A família toda reunida para o jantar, coisa que não acontecia desde o enterro de tia Ildegarda e acho que isso foi em 91, se não me engano. A mais velha das filhas, Elizabete, foi morar nos Estados Unidos e era a primeira vez que voltava para o Brasil – pelo menos era o que o pai pensava – e o Joca, sobrinho da Rute, dava risadinhas para o primo quando a Bete se punha a falar daquele jeito engraçado, com um sotaque esquisito, puxando todos os erres e colocando as palavras mais estranhas no meio das frases mais triviais:
- Como é mesmo que chama aquele negócio que a gente põe no coffe pra ficar doce?
O cachorro não dava sossego para a avó, se esfregando pelas pernas dela com o rabo como se fosse um gatinho siamês. O tio Wilson, como sempre, implicava com a televisão e dizia todo bravinho que não tinha cabimento todos desperdiçarem a primeira (e talvez a última) oportunidade de se encontrarem depois de quase vinte anos assistindo essas porcarias de programas de auditório. A avó não escutava, mas Rute respondia que ele era um exagerado, ora essa, afinal não tinha nada demais e ajudava a distrair as crianças e além do mais daqui a pouco ia começar o seriado que a avó gostava de assistir, aquele com o homem que tinha uma capa azul e uma mulher que ficava invisível. E a mãe logo vinha correndo lá do fogão com o avental todo desbotado, empunhando uma escumadeira e querendo apartar toda e qualquer rusga que pudesse comprometer o sucesso daquele almoço, que um dia antes ela qualificara com o adjetivo de histórico. Mas no que ela virava as costas, as piadinhas todas voltavam.
Rubens lia o jornal e fazia caretas para as notícias de economia, as crianças corriam atrás do cachorro tentando grudar um pedaço de fita crepe no rabo dele e o pai fumava cachimbo e tentava atrair a atenção do tio Wilson com comentários sobre a última rodada do futebol. O marido da Rute quis se meter no meio deles, mas o pai não levava minimamente a sério suas opiniões – o marido da Rute era palmeirense roxo e não tinha nenhum interlocutor para assuntos futebolísticos naquela sala de jantar que parecia pequena demais pra tanta gente ali naquele momento. Os homens se serviram de um aperitivo: vodca sem limão e uns canapezinhos para beliscar enquanto a comida não saía. O Joca-sobrinho-da-Rute reclamava para todas as mulheres da sala que estava com fome, mas não tinha coragem de ir até a cozinha e expor seu drama diretamente à mãe. Ninguém tinha pena dele e depois de insistir (mas nem tanto assim) desistiu e foi olhar a sessão de quadrinhos do jornal.
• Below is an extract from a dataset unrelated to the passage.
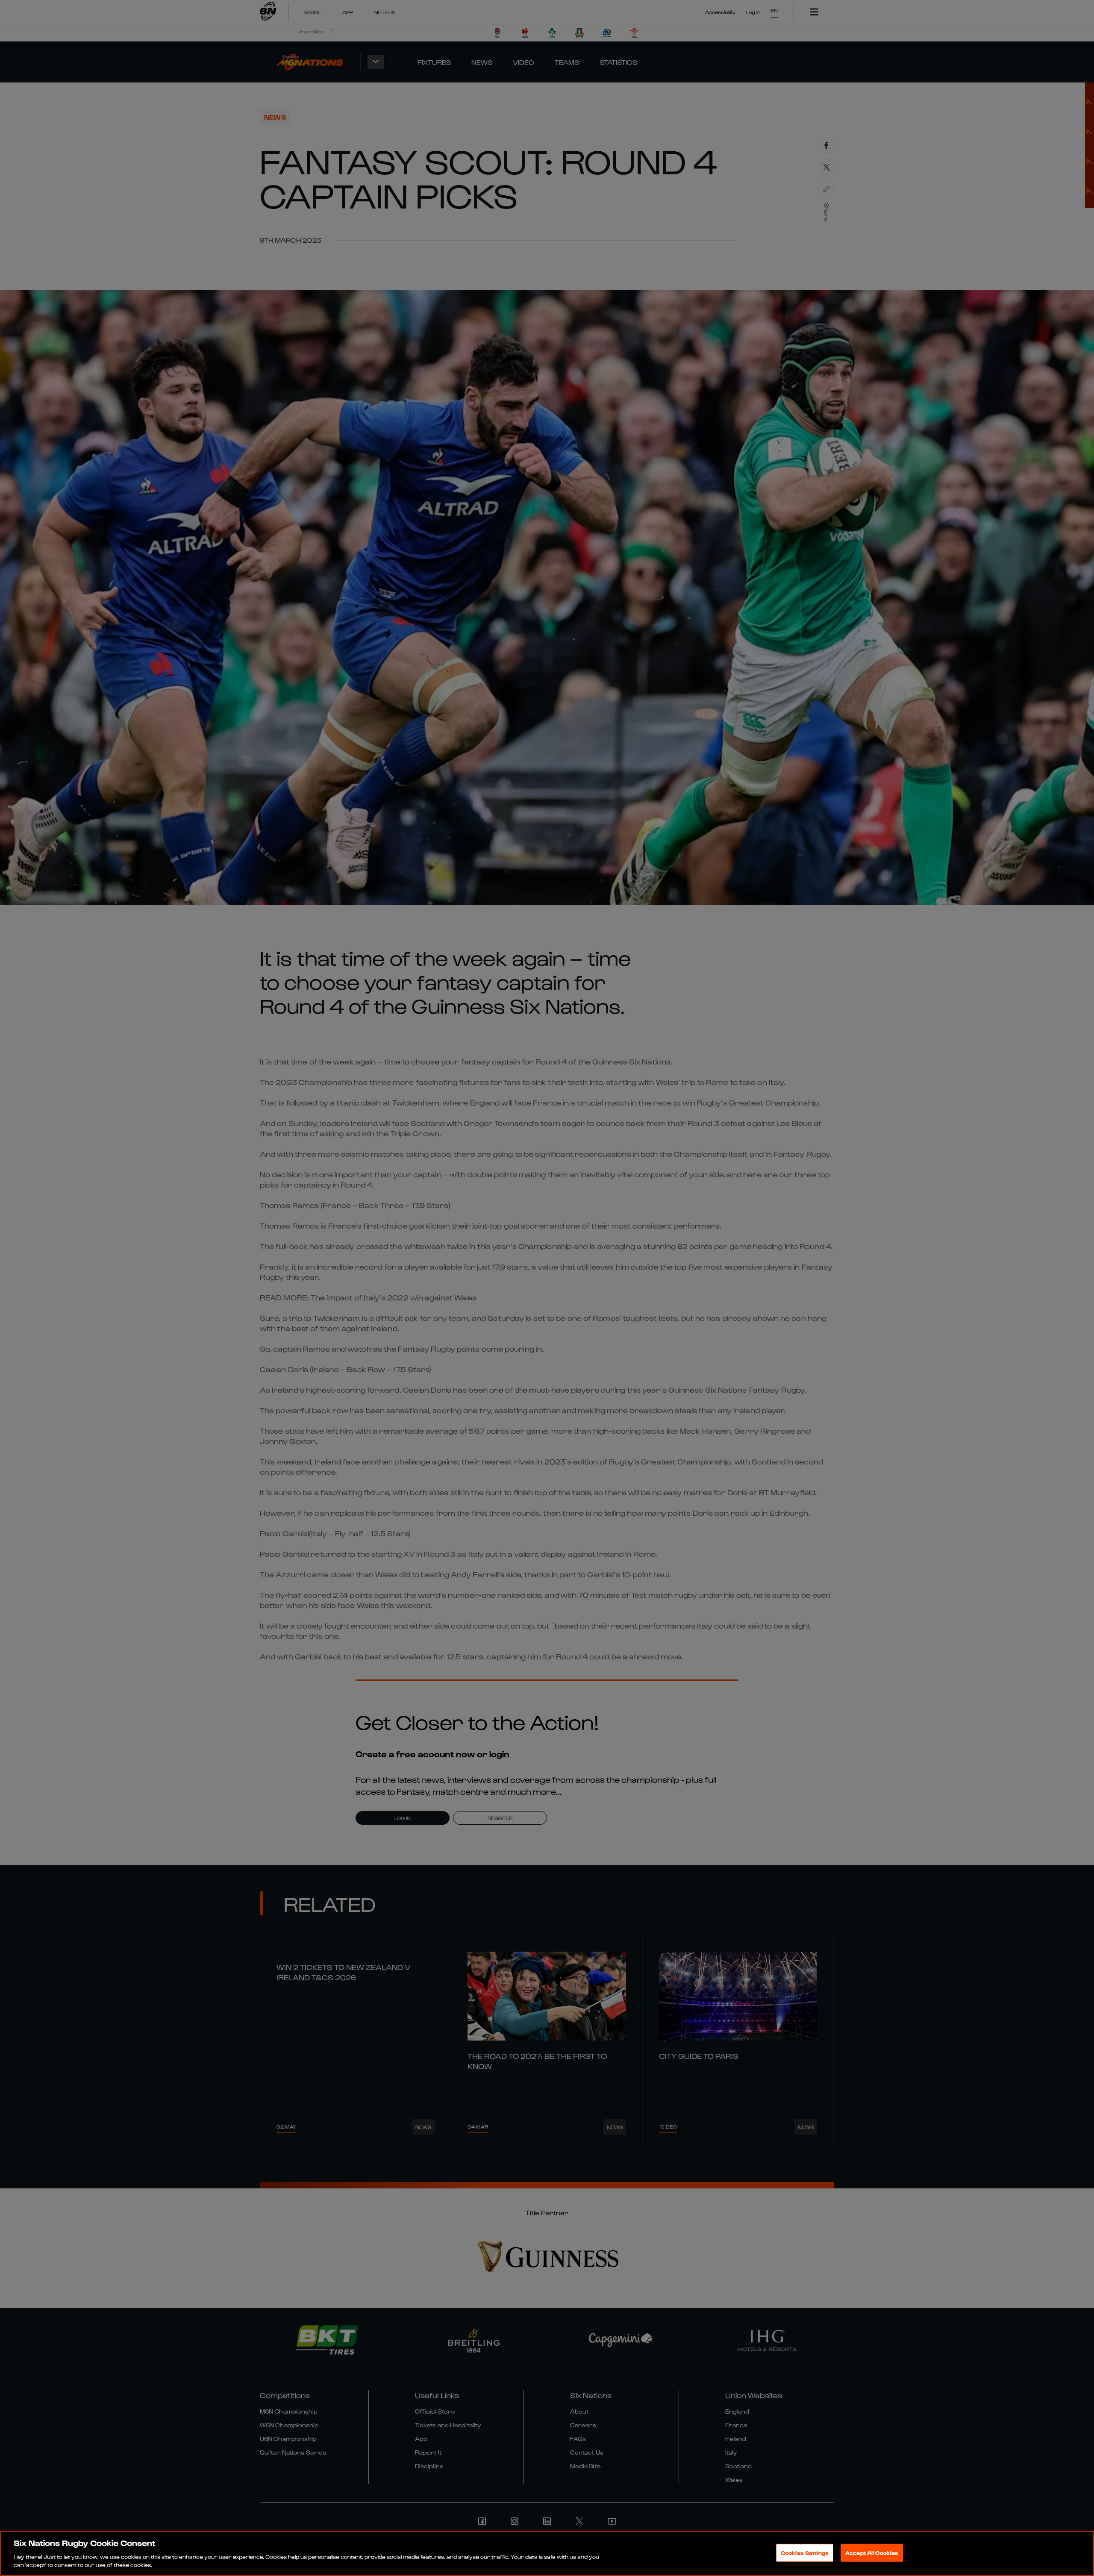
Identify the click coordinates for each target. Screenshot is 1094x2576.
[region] (547, 2553)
Elizabete se queixou do calor. Rubens se queixou do dólar. Tio Wilson reclamou da zaga do Corinthians. A Rute, coitada, teve que repreender o sobrinho duramente em público pela oitava vez em menos de vinte minutos porque ele queria jogar os bibelôs da avó dentro do aquário. O pai não se queixava de nada específico, mas fazia cara feia cada vez que alguém falava alguma coisa sem esperar o consentimento dos olhos e do intelecto privilegiado dele. O primo do Joca queria puxar o pano que cobria a mesa sem derrubar os copos nem os pratos, que nem ele tinha visto num filme na noite anterior. A mãe queimou o dedo de leve na panela de arroz.
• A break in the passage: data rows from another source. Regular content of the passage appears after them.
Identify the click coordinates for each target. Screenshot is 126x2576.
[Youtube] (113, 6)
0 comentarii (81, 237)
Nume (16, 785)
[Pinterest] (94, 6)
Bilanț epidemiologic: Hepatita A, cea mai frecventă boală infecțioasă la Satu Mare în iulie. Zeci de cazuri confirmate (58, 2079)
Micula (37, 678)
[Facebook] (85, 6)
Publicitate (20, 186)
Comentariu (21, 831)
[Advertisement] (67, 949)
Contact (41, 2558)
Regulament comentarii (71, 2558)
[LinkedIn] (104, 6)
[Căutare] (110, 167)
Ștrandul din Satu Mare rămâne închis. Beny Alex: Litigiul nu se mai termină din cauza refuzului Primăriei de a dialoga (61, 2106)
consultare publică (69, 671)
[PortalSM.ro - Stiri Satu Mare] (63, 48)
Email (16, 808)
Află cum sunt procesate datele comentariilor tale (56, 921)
E o almoço, enfim, foi servido.
Almoço não: jantar.
Durante a entrada, Elizabete teve um infarto e quatro pessoas se encarregaram de tentar reanima-la e leva-la com vida até o hospital mais próximo, que na realidade ficava bem longe. As crianças, depois de uma meia-hora, foram as primeiras a sentirem os sintomas da intoxicação alimentar. Tio Rubens morreu ali mesmo na rede, cochilando e ninguém nem deu bola até o dia seguinte. A Rute, coitada, pegou uma infecção hospitalar nisso de levar a Elizabete e depois já voltar, pegar as crianças, ir pro hospital de novo, perceber que não tem mais vagas, ir pra outro hospital ainda mais longe, etc. A mãe morreu de desgosto umas poucas horinhas depois e o cachorro fugiu pelo portão da frente, que ficou aberto no meio daquela correria toda. A avó morreu de causas naturais, segundo o relatório do médico legista.
E o pai, verdadeiro herói grego, herdou todos os bens da família: quatro notas promissórias e a conta de tantos caixões, velórios e jazigos.